● THE PROBLEM:
Only the lines from the one containing "Task: Click the page's" through the last line of the material should be returned, each exactly as it stands.

● DATA PROVIDED:

*** Block opens ***

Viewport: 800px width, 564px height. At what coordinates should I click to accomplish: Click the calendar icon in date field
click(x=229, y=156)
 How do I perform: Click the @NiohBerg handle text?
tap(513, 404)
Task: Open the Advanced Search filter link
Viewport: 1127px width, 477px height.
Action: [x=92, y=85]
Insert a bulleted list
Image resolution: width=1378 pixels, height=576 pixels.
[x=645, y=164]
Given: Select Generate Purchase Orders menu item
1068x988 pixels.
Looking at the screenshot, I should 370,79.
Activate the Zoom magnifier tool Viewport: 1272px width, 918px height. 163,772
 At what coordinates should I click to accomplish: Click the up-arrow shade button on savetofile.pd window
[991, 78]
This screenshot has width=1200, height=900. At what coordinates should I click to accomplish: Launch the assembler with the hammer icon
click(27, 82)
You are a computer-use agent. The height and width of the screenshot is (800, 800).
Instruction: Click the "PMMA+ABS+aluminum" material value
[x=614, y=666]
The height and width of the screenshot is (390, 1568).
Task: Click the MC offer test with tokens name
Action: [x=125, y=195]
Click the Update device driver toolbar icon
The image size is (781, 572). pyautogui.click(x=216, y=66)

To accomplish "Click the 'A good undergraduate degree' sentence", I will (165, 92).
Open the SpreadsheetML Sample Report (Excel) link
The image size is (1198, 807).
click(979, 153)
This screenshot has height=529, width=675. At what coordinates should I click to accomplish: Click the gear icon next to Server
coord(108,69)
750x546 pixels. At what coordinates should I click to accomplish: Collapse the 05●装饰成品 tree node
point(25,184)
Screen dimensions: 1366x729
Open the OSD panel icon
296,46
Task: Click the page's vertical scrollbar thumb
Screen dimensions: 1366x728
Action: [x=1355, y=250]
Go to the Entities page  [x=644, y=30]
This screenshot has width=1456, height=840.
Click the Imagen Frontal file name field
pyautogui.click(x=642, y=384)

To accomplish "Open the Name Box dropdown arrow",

*** Block closes ***

● TASK SOLUTION:
Task: Click the page's vertical scrollbar thumb
Screen dimensions: 1366x728
Action: [x=1355, y=250]
Go to the Entities page  [x=644, y=30]
This screenshot has width=1456, height=840.
Click the Imagen Frontal file name field
pyautogui.click(x=642, y=384)

To accomplish "Open the Name Box dropdown arrow",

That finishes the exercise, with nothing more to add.